Aim of the exercise: Copy the material below verbatim, beginning with the line containing "Task: Click BF Deal in the blue headline" and continuing through the end of the material.

Data provided:
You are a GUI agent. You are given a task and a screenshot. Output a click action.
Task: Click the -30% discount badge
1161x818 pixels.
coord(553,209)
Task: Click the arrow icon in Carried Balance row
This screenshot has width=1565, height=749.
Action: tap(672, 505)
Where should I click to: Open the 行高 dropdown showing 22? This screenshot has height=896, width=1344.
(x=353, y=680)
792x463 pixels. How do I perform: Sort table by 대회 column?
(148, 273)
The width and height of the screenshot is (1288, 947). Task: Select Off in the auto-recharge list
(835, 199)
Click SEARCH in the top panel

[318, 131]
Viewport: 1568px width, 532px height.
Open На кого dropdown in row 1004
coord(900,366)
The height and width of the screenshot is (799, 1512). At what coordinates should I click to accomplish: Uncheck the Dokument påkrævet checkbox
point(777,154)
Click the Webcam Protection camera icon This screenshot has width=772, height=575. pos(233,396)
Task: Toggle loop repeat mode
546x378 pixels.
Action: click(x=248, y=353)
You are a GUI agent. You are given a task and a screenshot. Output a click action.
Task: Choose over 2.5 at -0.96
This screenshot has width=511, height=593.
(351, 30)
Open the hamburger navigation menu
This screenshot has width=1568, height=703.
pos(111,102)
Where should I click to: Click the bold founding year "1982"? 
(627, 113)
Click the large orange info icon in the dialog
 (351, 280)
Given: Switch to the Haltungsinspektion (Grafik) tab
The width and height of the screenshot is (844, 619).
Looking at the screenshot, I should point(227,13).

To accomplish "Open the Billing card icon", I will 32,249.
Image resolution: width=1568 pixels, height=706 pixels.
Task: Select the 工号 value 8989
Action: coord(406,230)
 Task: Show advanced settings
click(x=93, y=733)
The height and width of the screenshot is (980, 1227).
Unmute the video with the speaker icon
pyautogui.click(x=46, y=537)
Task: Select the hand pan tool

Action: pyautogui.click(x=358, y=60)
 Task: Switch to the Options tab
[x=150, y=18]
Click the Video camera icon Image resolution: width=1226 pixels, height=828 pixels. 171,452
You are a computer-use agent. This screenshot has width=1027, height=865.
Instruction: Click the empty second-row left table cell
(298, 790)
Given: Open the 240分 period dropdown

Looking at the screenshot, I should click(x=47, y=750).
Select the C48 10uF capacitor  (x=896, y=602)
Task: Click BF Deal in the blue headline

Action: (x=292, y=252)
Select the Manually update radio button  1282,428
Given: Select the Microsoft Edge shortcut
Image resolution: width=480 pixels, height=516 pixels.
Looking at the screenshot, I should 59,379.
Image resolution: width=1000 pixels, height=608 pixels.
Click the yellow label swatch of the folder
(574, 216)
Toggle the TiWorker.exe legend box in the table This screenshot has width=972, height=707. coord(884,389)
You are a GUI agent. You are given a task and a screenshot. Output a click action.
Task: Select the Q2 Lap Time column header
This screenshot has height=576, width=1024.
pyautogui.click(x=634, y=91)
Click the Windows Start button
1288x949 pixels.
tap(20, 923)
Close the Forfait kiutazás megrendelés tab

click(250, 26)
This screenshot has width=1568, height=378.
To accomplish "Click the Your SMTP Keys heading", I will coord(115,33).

Expected answer:
Task: Click BF Deal in the blue headline

Action: (x=292, y=252)
Select the Manually update radio button  1282,428
Given: Select the Microsoft Edge shortcut
Image resolution: width=480 pixels, height=516 pixels.
Looking at the screenshot, I should 59,379.
Image resolution: width=1000 pixels, height=608 pixels.
Click the yellow label swatch of the folder
(574, 216)
Toggle the TiWorker.exe legend box in the table This screenshot has width=972, height=707. coord(884,389)
You are a GUI agent. You are given a task and a screenshot. Output a click action.
Task: Select the Q2 Lap Time column header
This screenshot has height=576, width=1024.
pyautogui.click(x=634, y=91)
Click the Windows Start button
1288x949 pixels.
tap(20, 923)
Close the Forfait kiutazás megrendelés tab

click(250, 26)
This screenshot has width=1568, height=378.
To accomplish "Click the Your SMTP Keys heading", I will coord(115,33).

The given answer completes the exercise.